Book Review: The Grace in Aging
The Grace in Aging
Awaken as You Grow Older
By Kathleen Dowling Singh
The Grace in Aging, by renowned Buddhist teacher Kathleen Dowling Singh, establishes guideposts in the fog for those seeking greater meaning and fulfillment as they edge toward life’s grand finale. She urges us to reclaim the process of aging.
No longer content to take up knitting and watch reruns of “Seinfeld,” many of us instead embark on a spiritual path. Far from being “too late” to change our lives, Singh says the timing of middle age or seniorhood is perfect. “We can,” she writes, “dedicate these last years to waking up.”
Singh, who is a grandmother, a Dharma practitioner, and a psychotherapist, is also the author of The Grace in Dying. She offers wisdom from teachers from different spiritual backgrounds, including Chogyam Trungpa, the apostles, Annie Dillard, and more. She speaks often of death, and asks pointed questions without answers. But rather than feeling disheartened by her challenging lessons, the impact is exhilaration—for the most part.

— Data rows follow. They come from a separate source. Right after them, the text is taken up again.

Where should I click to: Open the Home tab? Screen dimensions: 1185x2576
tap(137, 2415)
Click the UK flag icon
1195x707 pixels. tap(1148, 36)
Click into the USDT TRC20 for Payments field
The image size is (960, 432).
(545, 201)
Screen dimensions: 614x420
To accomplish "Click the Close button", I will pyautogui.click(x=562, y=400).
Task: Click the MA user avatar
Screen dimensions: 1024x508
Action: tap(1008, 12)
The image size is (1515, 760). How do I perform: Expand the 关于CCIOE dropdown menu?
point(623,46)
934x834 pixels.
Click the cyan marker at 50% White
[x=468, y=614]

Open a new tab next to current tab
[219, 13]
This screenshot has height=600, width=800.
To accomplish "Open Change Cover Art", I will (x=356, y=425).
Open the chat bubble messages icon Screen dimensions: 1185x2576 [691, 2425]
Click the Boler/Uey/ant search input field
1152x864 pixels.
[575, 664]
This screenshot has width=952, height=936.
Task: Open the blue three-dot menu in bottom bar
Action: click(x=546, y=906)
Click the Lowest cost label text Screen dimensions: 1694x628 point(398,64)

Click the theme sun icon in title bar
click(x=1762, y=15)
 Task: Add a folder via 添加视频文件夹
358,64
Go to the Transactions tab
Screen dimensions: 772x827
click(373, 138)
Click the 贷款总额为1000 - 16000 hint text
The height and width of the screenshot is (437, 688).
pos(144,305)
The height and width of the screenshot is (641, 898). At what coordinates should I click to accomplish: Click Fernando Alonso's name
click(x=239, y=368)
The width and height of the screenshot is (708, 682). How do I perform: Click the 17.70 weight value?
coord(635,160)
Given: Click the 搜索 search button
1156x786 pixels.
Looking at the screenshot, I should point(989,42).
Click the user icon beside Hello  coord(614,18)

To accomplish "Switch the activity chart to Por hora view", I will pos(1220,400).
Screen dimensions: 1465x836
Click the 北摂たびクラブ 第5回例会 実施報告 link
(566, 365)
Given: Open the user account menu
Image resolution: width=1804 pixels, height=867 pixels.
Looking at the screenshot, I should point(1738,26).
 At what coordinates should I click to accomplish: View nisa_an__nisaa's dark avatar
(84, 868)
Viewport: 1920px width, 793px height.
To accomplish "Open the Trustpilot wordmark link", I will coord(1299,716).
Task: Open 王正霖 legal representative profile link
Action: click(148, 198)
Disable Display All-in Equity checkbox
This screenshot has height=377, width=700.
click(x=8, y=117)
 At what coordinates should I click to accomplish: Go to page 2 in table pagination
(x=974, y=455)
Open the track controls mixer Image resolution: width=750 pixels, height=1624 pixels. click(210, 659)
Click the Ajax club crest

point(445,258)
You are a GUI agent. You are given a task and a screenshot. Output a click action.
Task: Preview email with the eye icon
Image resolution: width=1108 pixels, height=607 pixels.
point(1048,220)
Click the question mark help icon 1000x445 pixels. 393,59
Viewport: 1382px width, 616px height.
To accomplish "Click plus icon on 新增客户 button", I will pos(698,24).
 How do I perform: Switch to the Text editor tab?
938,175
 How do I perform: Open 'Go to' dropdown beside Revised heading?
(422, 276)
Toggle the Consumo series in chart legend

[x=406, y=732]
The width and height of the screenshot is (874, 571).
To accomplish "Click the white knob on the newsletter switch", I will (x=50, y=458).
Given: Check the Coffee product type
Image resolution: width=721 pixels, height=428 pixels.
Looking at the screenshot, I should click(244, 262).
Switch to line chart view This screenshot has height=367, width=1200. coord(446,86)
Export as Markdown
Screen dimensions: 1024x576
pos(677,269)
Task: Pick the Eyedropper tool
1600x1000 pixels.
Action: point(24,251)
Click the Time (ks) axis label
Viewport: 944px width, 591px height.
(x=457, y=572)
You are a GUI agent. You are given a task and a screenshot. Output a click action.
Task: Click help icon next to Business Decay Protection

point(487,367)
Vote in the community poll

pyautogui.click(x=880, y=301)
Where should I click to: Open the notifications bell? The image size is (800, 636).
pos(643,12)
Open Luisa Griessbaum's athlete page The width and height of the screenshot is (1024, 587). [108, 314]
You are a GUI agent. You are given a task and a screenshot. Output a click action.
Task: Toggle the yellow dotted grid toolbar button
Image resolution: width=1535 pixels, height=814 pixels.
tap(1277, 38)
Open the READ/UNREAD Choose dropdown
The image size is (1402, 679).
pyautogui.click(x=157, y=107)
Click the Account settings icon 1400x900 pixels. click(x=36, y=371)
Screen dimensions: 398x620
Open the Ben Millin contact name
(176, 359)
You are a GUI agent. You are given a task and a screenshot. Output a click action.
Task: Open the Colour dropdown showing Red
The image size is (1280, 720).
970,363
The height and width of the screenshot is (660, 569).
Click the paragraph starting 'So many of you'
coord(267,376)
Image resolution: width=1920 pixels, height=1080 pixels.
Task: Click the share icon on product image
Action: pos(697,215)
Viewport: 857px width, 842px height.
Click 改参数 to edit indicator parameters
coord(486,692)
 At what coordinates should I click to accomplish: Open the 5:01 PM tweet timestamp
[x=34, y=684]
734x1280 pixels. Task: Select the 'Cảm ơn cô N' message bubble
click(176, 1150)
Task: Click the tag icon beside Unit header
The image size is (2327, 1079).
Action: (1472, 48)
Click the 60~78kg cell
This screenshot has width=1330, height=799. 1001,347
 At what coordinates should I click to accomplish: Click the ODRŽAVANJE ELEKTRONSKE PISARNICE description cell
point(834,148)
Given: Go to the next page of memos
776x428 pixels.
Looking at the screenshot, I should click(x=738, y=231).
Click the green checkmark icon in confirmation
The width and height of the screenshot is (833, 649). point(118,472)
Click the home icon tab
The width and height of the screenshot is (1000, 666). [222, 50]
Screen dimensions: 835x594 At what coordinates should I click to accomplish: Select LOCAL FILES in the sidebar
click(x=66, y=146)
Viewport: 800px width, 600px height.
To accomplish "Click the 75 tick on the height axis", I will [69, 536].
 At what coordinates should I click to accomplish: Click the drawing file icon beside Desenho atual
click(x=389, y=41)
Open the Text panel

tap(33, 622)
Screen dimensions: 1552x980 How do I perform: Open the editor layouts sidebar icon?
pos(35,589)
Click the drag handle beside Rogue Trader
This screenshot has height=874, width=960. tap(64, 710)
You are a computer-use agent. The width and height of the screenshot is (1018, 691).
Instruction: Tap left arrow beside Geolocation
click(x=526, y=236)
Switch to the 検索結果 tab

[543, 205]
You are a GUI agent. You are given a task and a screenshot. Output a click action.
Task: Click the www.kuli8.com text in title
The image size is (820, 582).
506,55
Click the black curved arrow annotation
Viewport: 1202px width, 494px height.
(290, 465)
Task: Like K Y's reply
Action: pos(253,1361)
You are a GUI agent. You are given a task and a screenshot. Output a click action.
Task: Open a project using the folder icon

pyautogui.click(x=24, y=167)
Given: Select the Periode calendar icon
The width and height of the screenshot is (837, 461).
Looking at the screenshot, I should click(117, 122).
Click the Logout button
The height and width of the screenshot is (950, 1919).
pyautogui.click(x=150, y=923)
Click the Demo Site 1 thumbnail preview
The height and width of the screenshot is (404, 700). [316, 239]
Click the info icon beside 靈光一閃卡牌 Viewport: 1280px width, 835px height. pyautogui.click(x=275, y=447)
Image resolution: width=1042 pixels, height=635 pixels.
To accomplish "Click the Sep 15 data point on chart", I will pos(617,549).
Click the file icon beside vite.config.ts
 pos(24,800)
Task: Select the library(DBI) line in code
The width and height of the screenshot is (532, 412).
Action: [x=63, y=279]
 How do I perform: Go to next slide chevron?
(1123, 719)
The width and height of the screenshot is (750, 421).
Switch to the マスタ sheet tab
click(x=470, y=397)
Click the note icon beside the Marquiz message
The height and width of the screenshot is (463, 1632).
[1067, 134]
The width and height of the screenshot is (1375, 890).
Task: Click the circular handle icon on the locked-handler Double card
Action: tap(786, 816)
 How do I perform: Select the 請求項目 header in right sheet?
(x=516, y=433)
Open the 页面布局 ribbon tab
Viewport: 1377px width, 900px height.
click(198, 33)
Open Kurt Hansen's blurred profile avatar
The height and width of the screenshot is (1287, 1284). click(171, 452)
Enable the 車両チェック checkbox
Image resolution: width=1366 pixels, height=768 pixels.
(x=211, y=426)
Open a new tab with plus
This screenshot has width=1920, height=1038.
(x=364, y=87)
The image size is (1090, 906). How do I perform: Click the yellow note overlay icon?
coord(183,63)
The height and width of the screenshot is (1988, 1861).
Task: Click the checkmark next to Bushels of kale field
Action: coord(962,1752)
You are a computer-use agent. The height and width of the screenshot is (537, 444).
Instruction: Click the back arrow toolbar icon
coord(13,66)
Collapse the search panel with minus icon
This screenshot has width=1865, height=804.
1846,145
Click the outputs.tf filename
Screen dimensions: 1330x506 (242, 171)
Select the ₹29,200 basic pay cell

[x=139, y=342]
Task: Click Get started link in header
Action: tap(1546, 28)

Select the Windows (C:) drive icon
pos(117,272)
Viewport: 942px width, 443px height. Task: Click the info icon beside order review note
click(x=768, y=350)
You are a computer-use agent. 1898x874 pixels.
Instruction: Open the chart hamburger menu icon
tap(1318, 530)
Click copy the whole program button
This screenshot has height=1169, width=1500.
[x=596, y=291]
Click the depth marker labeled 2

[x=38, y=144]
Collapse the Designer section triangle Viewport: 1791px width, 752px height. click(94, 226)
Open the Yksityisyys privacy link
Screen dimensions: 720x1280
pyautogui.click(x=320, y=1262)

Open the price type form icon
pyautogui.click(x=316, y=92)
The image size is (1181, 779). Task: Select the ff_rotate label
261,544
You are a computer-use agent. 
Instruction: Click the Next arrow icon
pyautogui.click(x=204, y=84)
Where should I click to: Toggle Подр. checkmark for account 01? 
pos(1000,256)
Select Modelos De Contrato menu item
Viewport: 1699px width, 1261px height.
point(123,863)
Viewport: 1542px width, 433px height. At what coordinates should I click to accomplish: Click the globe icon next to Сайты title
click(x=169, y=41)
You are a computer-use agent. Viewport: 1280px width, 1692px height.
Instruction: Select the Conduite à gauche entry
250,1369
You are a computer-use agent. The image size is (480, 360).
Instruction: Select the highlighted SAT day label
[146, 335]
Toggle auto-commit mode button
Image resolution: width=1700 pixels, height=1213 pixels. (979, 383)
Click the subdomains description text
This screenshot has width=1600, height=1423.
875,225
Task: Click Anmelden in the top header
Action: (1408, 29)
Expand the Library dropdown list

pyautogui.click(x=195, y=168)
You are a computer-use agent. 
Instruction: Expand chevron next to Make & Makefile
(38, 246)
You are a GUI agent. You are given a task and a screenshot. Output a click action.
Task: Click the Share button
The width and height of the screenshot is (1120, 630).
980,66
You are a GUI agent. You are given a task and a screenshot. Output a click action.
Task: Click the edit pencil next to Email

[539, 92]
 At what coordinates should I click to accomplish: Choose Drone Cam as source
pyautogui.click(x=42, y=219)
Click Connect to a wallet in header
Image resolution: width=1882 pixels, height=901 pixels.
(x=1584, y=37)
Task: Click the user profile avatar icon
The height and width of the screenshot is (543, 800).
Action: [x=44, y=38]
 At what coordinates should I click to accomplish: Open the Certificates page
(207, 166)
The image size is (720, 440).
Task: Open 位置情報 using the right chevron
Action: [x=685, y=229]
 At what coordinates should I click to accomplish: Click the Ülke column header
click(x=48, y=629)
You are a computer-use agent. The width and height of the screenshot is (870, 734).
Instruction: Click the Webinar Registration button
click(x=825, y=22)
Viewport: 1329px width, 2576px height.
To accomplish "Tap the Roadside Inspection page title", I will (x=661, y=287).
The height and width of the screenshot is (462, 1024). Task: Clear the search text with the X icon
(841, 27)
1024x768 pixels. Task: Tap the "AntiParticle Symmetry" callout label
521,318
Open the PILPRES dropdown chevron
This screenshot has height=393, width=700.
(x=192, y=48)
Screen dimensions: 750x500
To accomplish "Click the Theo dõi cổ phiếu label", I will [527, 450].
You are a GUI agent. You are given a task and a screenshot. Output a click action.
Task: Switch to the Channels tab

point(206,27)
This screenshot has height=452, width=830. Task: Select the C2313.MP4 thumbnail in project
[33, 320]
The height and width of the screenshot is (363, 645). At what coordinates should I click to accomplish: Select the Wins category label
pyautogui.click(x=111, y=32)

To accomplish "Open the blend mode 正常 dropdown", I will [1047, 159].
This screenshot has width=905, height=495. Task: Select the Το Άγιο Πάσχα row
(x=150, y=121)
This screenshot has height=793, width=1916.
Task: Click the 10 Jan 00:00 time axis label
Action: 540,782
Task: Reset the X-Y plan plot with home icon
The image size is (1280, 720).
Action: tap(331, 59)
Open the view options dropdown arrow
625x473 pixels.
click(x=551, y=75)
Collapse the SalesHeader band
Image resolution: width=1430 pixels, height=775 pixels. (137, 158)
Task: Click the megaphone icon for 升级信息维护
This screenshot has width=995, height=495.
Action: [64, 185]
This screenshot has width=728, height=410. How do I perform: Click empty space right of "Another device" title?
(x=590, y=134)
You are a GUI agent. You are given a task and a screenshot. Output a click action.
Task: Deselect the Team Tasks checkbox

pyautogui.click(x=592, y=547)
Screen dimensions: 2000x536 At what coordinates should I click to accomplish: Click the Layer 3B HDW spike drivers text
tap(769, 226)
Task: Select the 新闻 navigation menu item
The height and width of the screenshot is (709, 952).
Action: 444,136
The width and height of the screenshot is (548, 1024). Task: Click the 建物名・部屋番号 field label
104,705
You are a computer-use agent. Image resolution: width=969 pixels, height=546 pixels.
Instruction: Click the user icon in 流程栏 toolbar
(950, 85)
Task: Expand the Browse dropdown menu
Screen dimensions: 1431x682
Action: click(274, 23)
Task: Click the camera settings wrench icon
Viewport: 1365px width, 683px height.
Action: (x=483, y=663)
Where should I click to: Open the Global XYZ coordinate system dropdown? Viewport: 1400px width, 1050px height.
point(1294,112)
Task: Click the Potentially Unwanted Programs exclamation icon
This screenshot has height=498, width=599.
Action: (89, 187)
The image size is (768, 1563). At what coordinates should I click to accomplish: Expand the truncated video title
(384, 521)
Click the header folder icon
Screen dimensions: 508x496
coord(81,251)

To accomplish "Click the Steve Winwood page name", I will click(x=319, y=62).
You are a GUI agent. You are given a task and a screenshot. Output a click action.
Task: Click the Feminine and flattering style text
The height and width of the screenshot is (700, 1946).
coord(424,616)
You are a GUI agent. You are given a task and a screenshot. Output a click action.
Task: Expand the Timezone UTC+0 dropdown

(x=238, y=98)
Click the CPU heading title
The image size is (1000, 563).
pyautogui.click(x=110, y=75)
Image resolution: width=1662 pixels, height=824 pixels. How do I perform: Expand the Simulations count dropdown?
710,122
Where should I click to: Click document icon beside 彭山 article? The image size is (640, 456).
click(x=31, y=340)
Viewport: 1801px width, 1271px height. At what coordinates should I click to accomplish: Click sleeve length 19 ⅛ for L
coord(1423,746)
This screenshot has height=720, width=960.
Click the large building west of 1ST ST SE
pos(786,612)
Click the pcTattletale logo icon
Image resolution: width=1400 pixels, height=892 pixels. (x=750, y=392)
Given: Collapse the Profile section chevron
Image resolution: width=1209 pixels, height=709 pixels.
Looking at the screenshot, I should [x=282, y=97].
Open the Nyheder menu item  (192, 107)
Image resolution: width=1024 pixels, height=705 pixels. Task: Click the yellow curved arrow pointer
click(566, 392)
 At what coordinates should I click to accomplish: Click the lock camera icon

As The Grace in Aging progresses, Singh’s rhetoric can become so complex that it threatens to leave the layperson behind. “The overview understanding of a path, the map of it, is a skillful means,” is one sentence upon which I dwelled far too long without illumination, and there are many others that indicate this volume was written for people not only already on the path, but far along it.
But, as she notes, “the spiritual path is not an airlift out of suffering.” Nor is reading this book. But both have their ample rewards.